### [Texte présenté]
◆ ◆ ◆ ◆
Ann: Ce qui est intéressant dans le fait de travailler à deux c’est qu’on ne veut surtout pas être dans une logique de compromis, mais plutôt être dans une logique de plus de précision, plus d’exigence car il est plus difficile de convaincre deux personnes qu’une seule. Ce qui est bien quand on est deux c’est qu’on est déjà un petit public.
Raphaël: Mais ce problème de compromis arrive plus souvent au montage, en fait. En ce qui concerne le scénario et la préparation, on tombe facilement d’accord.
Si on regarde vos trois films communs “Dernière Partie”, “Juste la lettre T” et “La Version du loup”, on constate que la musique a beaucoup d’importance. Au-delà d’illustrer, elle rythme l’action et la narration. Vous mettez en valeur des univers sonores qui font partie intégrante du récit.
Ann: Oui, c’est très important. Pour nous la musique est là pour nous aider à soutenir un univers. Par exemple dans “Juste la Lettre T”, on tenait vraiment à cette musique très mathématique de Bach. Parce qu’on est dans un monde un peu post-apocalyptique, devenu très codé, avec peu de ressources, un monde où l’on doit vivre dans une grande promiscuité. On voulait vraiment une musique très réglée et très sobre.
Raphaël: Cela permet de donner le ton aussi. Sur “Dernière partie”, c’est un peu différent car la musique vient très tard et vient plus comme accompagnement rythmique de la montée de cette partie éclatée de la fin. Mais dans “Juste la lettre T” et dans “La Version du loup”, la musique donne le ton.
◆ ◆ ◆ ◆
### [Travail demandé]
Citez mot pour mot le passage de l'entretien qui commence à « Raphaël: Mais ce » et se termine à « et très sobre. ». Le matériel ci-après est sans rapport avec l'entretien.
◆ ◆ ◆ ◆
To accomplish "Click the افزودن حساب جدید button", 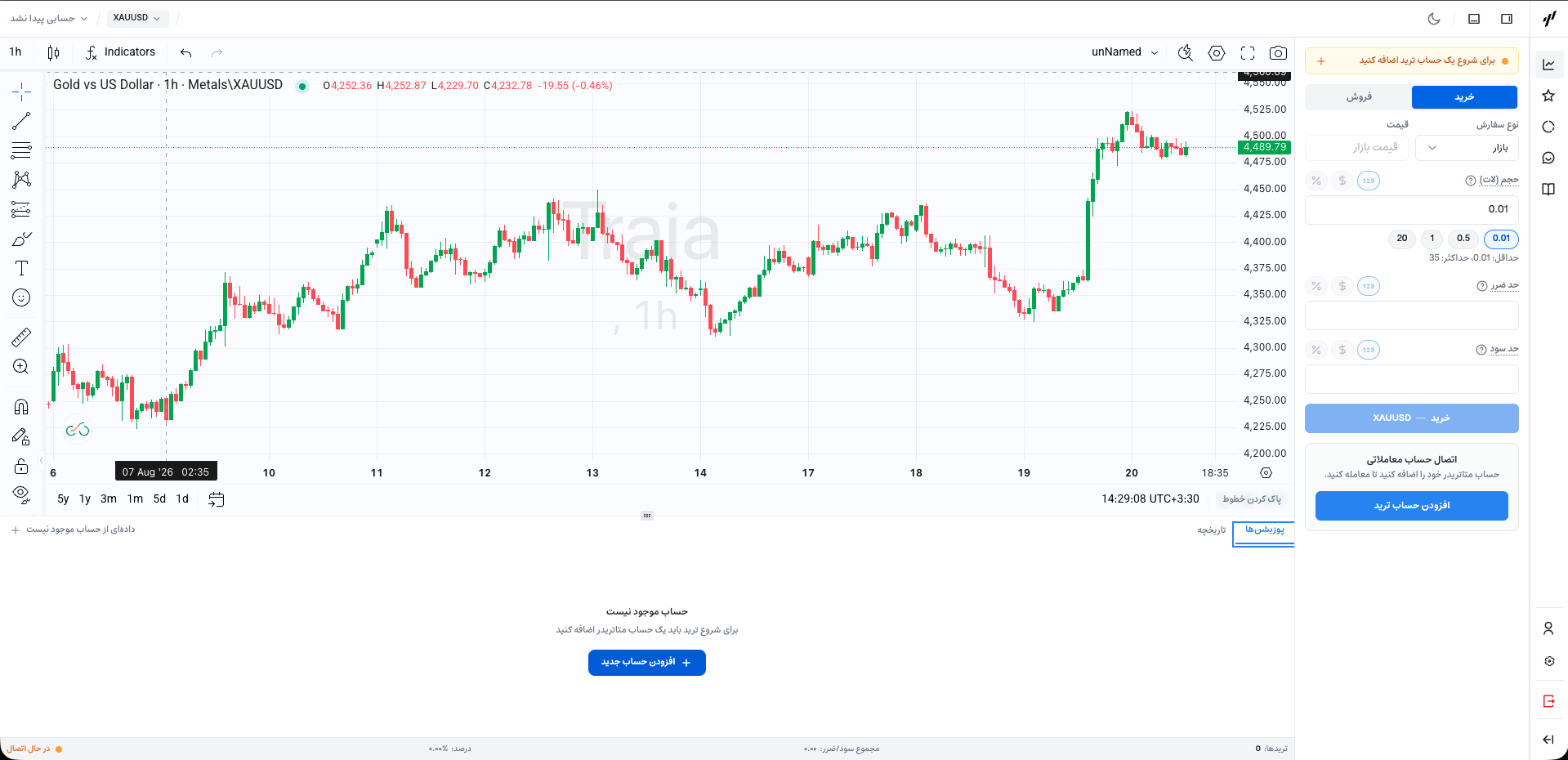I will 647,662.
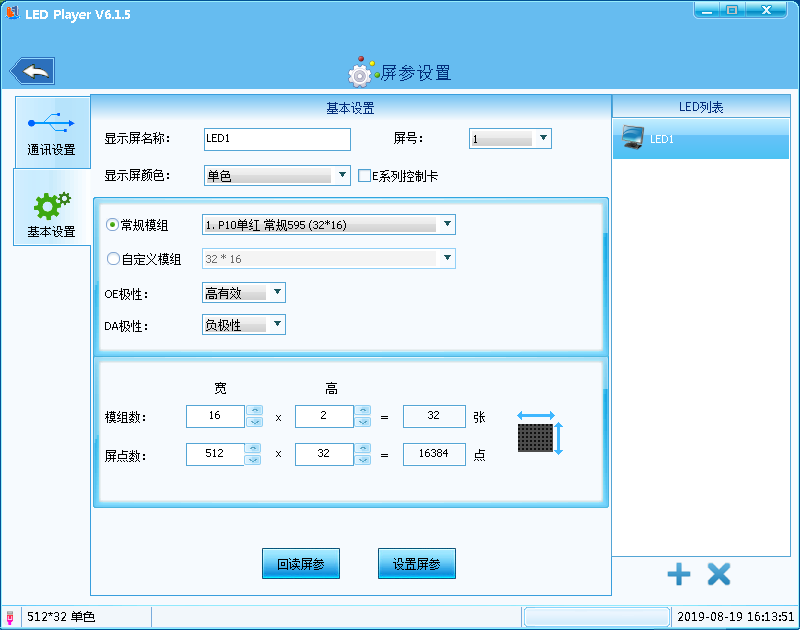Open the OE极性 dropdown
The width and height of the screenshot is (800, 630).
pos(277,293)
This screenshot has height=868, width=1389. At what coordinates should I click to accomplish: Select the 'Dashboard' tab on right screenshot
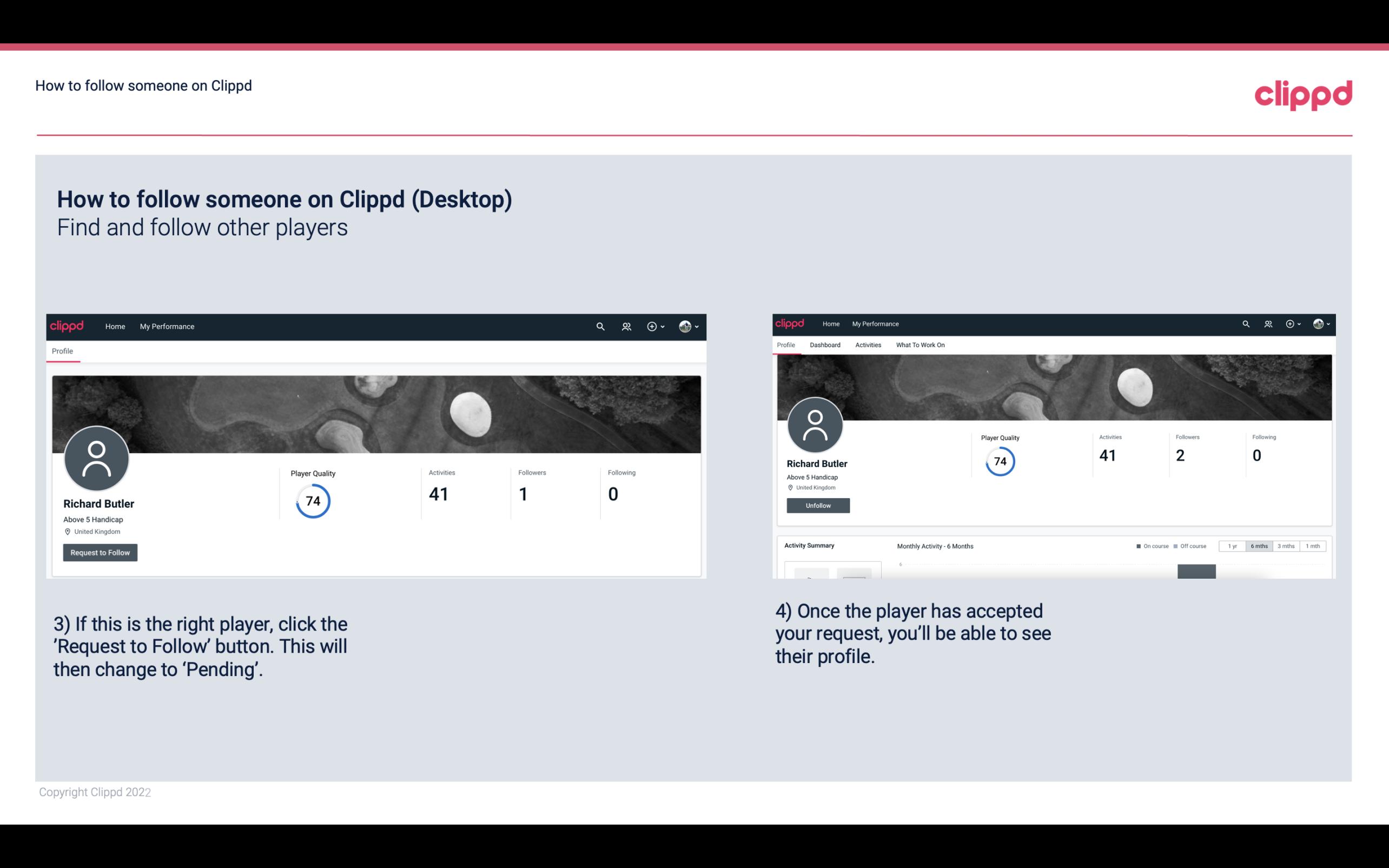click(825, 344)
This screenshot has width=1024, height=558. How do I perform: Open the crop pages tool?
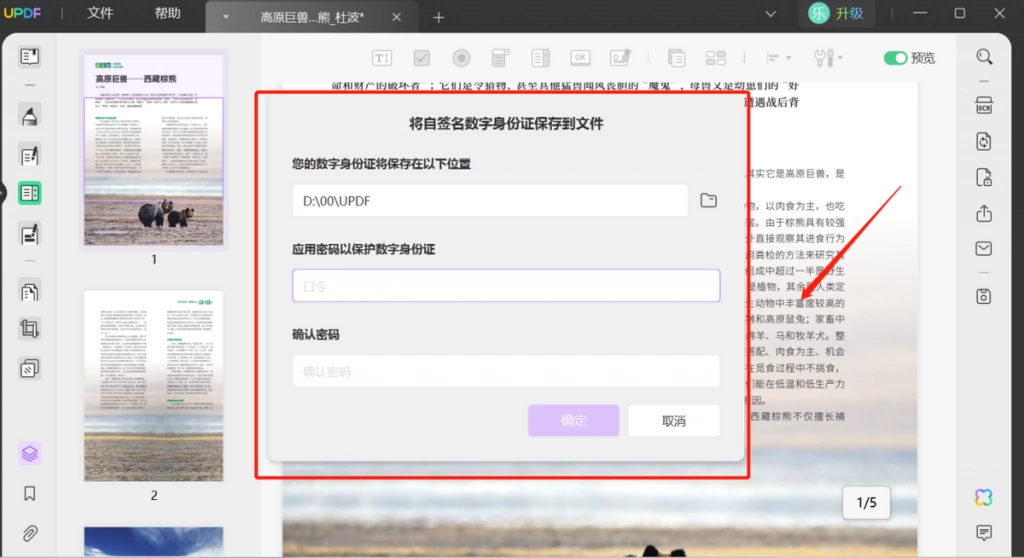(29, 329)
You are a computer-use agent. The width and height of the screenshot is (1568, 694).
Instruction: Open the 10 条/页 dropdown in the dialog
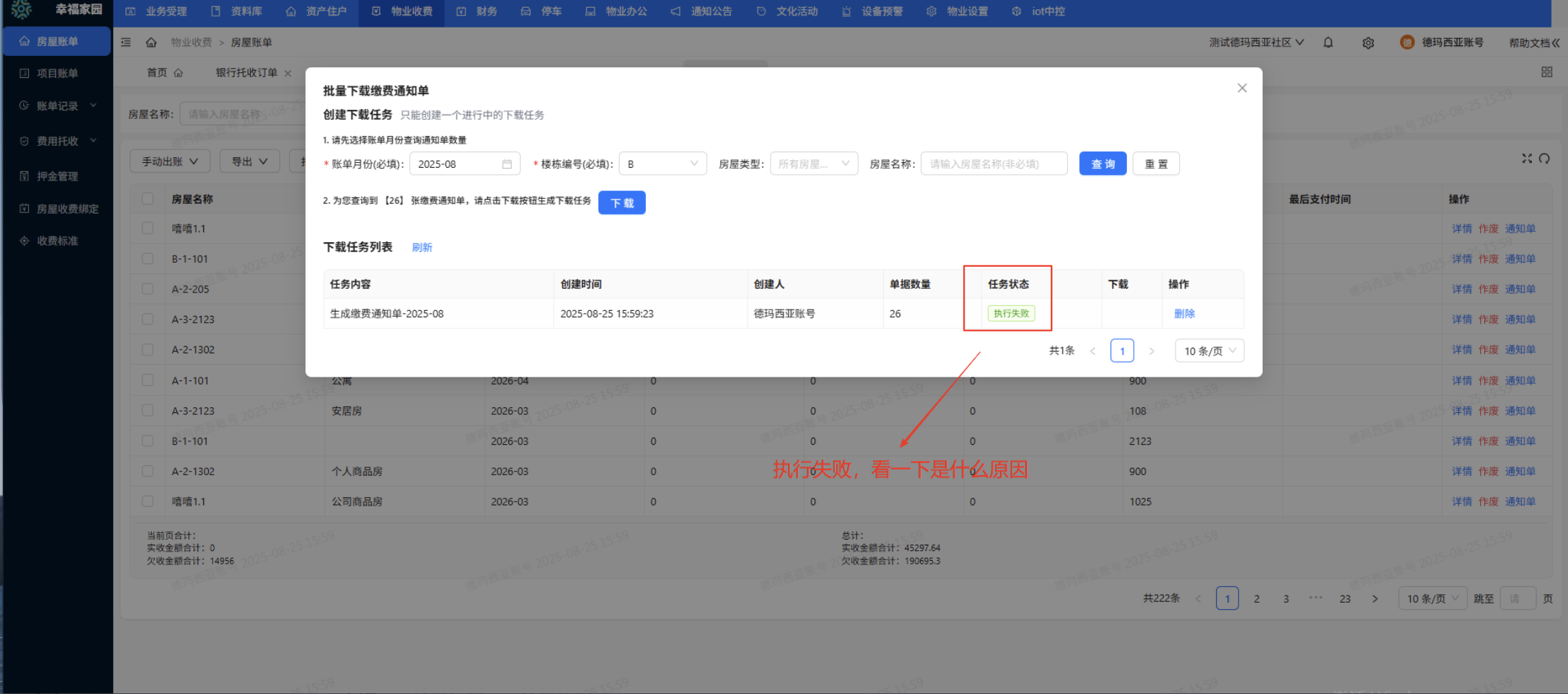[1209, 351]
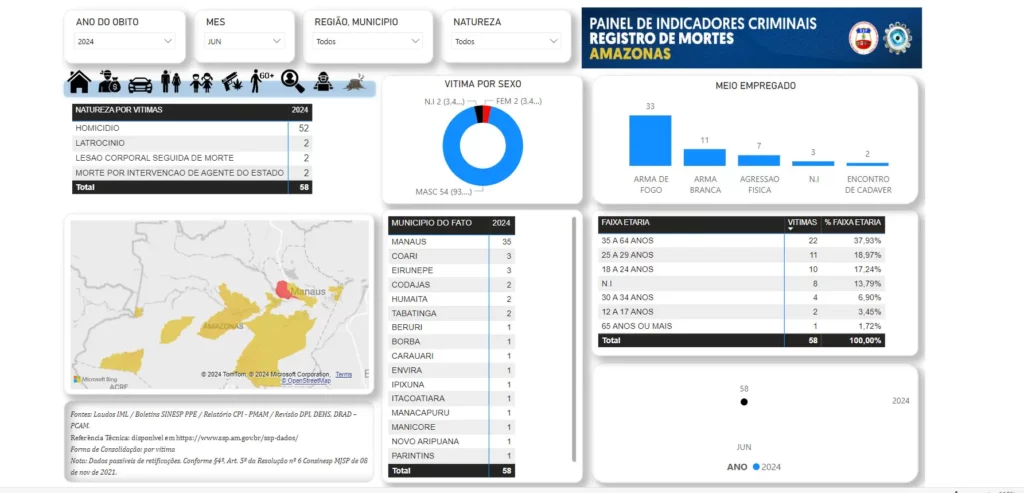1024x493 pixels.
Task: Click the 60+ elderly person icon
Action: [x=262, y=81]
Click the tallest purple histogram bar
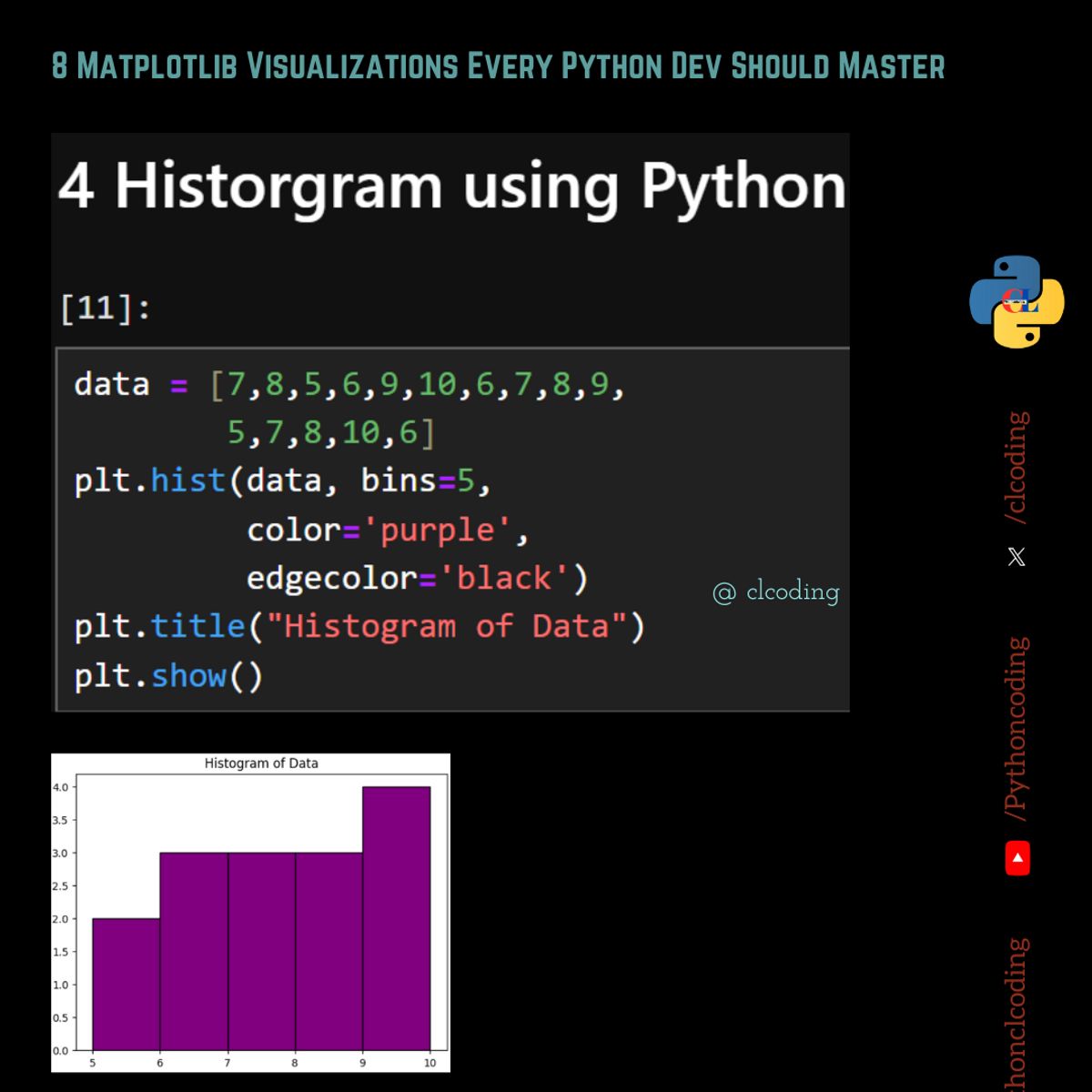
◆ ◆ ◆ ◆
### [Réponse attendue]
Raphaël: Mais ce problème de compromis arrive plus souvent au montage, en fait. En ce qui concerne le scénario et la préparation, on tombe facilement d’accord.
Si on regarde vos trois films communs “Dernière Partie”, “Juste la lettre T” et “La Version du loup”, on constate que la musique a beaucoup d’importance. Au-delà d’illustrer, elle rythme l’action et la narration. Vous mettez en valeur des univers sonores qui font partie intégrante du récit.
Ann: Oui, c’est très important. Pour nous la musique est là pour nous aider à soutenir un univers. Par exemple dans “Juste la Lettre T”, on tenait vraiment à cette musique très mathématique de Bach. Parce qu’on est dans un monde un peu post-apocalyptique, devenu très codé, avec peu de ressources, un monde où l’on doit vivre dans une grande promiscuité. On voulait vraiment une musique très réglée et très sobre.